School Vouchers Take Special Ed Kids' Schooling Private

Family of Jeremiah Adams
Jeremiah Adams, 8

At 8 years old, Jeremiah Adams is starting to read for the first time. He was delayed several years in public school because of his slow reading, but his family says this new private school is changing him. He notices his surroundings in new ways, approaches learning differently, even insists on going to school.

“Before where he wouldn’t even pick up a book, now he wants to read," says grandmother Petra Delarosa. "Now we’re driving to school, he’ll see a word like on a billboard or something he’ll say, ‘Nana, how do you say this?’ ‘Nana did I say that right?' 'What does that mean, Nana?' Before he wouldn’t do that at all.”

This fall, Adams is one of 100 special education students around the state who moved from public schools to private ones under Arkansas’s first voucher program, the Succeeds Scholarship.

The program was approved during the 2015 legislative session with an initial $800,000 in public funding to be managed by the Reform Alliance, a Walton Family Foundation project.

“This can be a win-win because when you put students in schools they want to be in everyone's happier," says Executive Director Katie Clifford.

DATA EXTRACT:
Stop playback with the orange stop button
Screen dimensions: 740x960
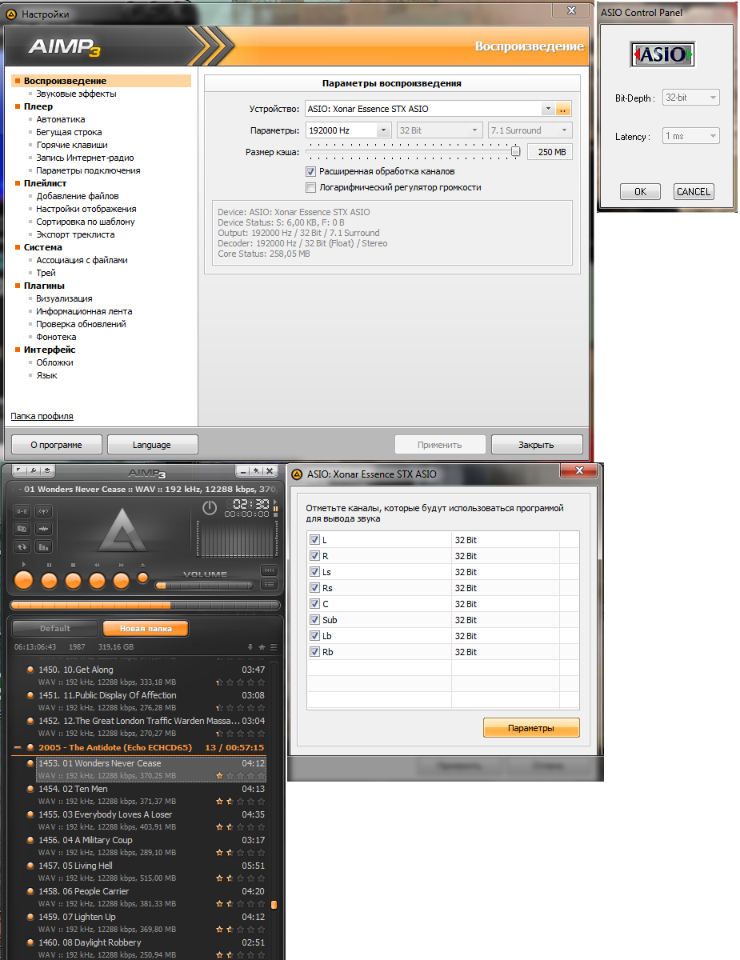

GOAL OF THE EXERCISE: Name every person identified by name in the article on Arkansas's special education vouchers, with how the article describes each one.

ANSWER TO THE PROBLEM:
- Jeremiah Adams: an 8-year-old special education student who moved from public school to a private school under the Succeeds Scholarship
- Petra Delarosa: Jeremiah Adams's grandmother
- Katie Clifford: Executive Director